**Description of the task**. Transcribe the data underneath exactly, keeping every word in place.

**Available records**.
::::::::

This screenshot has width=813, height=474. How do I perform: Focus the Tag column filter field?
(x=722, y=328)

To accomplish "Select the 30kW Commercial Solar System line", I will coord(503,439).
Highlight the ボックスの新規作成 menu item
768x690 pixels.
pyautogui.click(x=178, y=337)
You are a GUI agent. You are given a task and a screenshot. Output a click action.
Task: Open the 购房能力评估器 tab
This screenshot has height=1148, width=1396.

::::::::

**Task output**.
This screenshot has width=813, height=474. How do I perform: Focus the Tag column filter field?
(x=722, y=328)

To accomplish "Select the 30kW Commercial Solar System line", I will coord(503,439).
Highlight the ボックスの新規作成 menu item
768x690 pixels.
pyautogui.click(x=178, y=337)
You are a GUI agent. You are given a task and a screenshot. Output a click action.
Task: Open the 购房能力评估器 tab
This screenshot has height=1148, width=1396.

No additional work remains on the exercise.